Para minha feliz surpresa nada parecia muito turístico.

Me deparei com uma escola e cenas que pouco se diferenciavam da minha época: pais deixando seus filhos na porta do colégio, meninas com os braços dados cochichavam no ouvido uma da outra, gritaria e sino mostrando que era hora de sair ou entrar nas salas de aula.

O que realmente se diferenciava eram os uniformes das meninas que lembravam as fotos da minha avó: saia rodada, blusa com gola e algumas usavam gravatas para arrematar a composição.

Já estava cansada e um pouco perdida, percebi uma quadra de esportes enorme, com arquibancada para torcida e resolvi assistir a essas cenas de lá.

Enquanto recuperava o fôlego, comecei a testar a função manual da nova câmera, me entretendo com os botões de frequência, ISO, foco, e tentando alguns cliques do letreiro em cima de uma montanha em minha frente “ à la hollywood”.

(Momento de arrependimento por não ter aproveitado as aulas de fotografia na faculdade).

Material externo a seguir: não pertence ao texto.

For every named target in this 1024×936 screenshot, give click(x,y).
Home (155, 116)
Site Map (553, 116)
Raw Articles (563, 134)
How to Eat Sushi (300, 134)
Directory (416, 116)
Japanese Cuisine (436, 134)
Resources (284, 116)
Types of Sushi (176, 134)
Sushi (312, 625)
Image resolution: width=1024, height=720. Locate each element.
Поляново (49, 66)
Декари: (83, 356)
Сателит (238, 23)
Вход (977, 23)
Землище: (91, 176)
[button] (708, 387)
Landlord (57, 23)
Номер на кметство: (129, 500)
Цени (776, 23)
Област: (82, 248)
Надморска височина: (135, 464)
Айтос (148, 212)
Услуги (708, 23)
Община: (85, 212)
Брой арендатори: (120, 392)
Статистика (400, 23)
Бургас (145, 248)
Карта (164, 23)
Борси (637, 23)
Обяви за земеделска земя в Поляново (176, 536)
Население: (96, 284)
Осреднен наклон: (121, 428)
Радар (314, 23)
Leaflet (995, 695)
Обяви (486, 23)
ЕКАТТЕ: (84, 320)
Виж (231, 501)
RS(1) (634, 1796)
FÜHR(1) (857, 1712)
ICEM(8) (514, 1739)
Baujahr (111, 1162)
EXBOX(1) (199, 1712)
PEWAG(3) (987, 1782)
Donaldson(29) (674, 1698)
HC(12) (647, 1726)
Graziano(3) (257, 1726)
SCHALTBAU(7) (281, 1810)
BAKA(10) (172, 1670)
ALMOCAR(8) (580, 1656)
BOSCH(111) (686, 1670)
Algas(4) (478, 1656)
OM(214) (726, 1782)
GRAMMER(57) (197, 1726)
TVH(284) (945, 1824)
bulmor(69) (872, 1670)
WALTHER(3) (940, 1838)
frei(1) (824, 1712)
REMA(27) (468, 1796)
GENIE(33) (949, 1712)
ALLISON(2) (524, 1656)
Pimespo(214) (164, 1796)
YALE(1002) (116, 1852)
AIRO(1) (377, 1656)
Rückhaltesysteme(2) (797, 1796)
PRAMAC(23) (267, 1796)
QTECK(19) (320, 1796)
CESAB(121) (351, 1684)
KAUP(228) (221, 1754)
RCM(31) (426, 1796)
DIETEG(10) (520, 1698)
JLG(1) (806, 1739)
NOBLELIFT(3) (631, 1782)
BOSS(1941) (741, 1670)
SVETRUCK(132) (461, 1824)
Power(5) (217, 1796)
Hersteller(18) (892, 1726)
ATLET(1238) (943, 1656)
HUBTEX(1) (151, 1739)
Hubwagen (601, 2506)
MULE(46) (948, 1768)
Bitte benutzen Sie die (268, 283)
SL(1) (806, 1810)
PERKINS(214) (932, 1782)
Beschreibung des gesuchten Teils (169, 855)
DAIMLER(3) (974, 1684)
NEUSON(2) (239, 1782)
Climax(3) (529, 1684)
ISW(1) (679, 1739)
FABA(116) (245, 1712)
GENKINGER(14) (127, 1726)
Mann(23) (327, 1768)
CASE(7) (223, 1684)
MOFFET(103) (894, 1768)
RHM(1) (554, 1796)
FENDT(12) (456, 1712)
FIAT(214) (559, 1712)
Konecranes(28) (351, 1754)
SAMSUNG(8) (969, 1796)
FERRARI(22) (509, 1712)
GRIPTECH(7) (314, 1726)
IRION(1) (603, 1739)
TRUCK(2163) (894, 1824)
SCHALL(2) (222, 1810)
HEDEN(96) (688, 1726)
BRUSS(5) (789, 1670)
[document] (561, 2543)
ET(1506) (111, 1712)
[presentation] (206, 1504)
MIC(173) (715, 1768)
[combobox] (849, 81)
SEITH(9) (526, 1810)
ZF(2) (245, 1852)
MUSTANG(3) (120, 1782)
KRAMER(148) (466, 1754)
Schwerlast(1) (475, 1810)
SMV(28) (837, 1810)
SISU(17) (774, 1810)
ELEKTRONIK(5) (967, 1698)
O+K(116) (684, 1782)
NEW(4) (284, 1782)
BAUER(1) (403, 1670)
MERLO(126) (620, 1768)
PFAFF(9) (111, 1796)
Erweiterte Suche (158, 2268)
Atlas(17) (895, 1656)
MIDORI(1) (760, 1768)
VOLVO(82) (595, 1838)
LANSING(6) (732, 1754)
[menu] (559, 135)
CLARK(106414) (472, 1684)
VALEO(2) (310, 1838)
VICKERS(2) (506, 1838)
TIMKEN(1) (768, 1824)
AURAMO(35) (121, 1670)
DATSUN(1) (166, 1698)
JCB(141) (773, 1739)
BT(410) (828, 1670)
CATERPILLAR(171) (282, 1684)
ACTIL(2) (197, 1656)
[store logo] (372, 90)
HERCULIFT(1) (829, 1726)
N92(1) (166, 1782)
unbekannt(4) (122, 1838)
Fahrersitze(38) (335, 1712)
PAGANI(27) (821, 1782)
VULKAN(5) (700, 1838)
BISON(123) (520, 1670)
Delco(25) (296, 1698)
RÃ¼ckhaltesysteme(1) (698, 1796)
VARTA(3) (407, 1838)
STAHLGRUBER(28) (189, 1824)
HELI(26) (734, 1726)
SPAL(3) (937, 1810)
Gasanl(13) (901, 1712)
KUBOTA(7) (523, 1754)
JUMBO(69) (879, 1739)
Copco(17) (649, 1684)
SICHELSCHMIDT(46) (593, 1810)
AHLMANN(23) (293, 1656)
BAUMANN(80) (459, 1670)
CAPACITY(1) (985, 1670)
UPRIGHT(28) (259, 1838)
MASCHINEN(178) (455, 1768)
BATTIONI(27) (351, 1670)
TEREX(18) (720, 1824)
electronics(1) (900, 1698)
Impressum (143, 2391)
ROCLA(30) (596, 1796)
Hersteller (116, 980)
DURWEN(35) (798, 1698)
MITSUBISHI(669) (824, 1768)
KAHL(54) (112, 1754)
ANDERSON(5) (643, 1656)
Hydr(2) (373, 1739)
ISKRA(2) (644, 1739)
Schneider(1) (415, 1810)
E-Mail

Enquanto eu “treinava” meus cliques, eis que aparece um grupo de crianças correndo pela quadra, brincando de pega-pega e gargalhando com a situação. A menina do grupo me avistou e com um olhar curioso veio em minha direção. Eu a cumprimentei meio sem jeito e deixei a câmera de lado para não intimidá-la, mas na verdade, quem estava intimidada era eu.

O olhar simples e de alegria me indagou. Eles não pareciam carentes em nada, e pelo pouco que tinha caminhado pela ilha já havia percebido que tudo era muito simples por lá. Água quente é um privilégio para poucos (os hostels salientavam quando tinham o diferencial com placas alarmantes), as casas eram simples, não haviam carros e panelas eram vendidas no meio das ruas. Aquele povoado parecia ter parado no tempo e eu parecia ter vindo de outro planeta.

Apesar disso, eu era invadida pela felicidade genuína daqueles amigos e em muitos momentos lembrava da minha própria infância. Mesmo com tantas diferenças, de alguma forma, percebia a mesma essência nos risos e brincadeiras.

Depois de alguns cochichos entre eles, a menina apontou para a câmera, fez uma pose com o símbolo de paz e amor nos dedos, sorriu e pediu: "pic, pic, pic".

A barreira que ainda havia entre nós caiu e começamos então uma sessão de fotos e mais fotos. Depois de alguns cliques eles se sentaram ao meu lado e mesmo com uma comunicação difícil entre nós, me senti conectada como há muito tempo não me sentia.

Talvez a língua universal não seja a mímica, mas sim o olhar.

Eu, que de alguma forma, estava buscando as diferenças, me vi celebrando as semelhanças.

Naquele momento eu entendi que o que realmente precisava para o primeiro dia em terras asíaticas não era fazer retratos paradisíacos das águas cristalinas da região. Eu precisava ver a ilha que as revistas, blogs e sites não me mostravam.

Tudo isso pra falar que num estalo reflexivo entendi a tal da “serendipidade*”. Entendi que aquela vontade de me jogar no desconhecido me deu a oportunidade de preencher algo em mim que eu nem sabia que estava em busca. Algo que as águas cristalinas e paisagens paradísiacas não seriam capazes de preencher. Esse algo que até hoje eu não consigo explicar.

E eu que achava que não iria encontrar nada de muito interessante no centrinho de Coron…

*“Serendipity: palavra em inglês que significa uma feliz descoberta ao acaso, ou a sorte de encontrar algo precioso onde não estávamos procurando.”